EXERCISE DIRECTIONS
Write out the data that follows exactly, keeping every picture out.

AVAILABLE DATA
════════════════════

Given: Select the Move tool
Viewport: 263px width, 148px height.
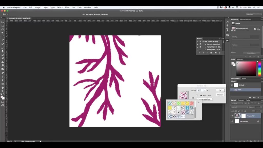Looking at the screenshot, I should click(3, 22).
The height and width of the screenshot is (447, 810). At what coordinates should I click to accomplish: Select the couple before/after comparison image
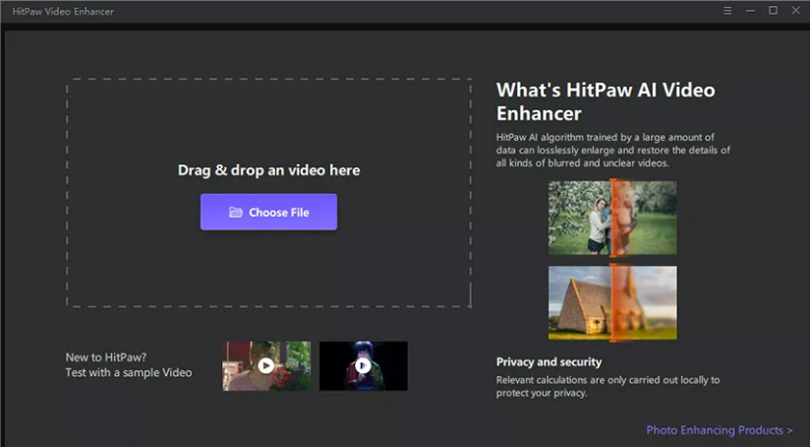580,219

════════════════════

REPLY TO THE TASK
Given: Select the Move tool
Viewport: 263px width, 148px height.
Looking at the screenshot, I should click(3, 22).
The height and width of the screenshot is (447, 810). At what coordinates should I click to accomplish: Select the couple before/after comparison image
580,219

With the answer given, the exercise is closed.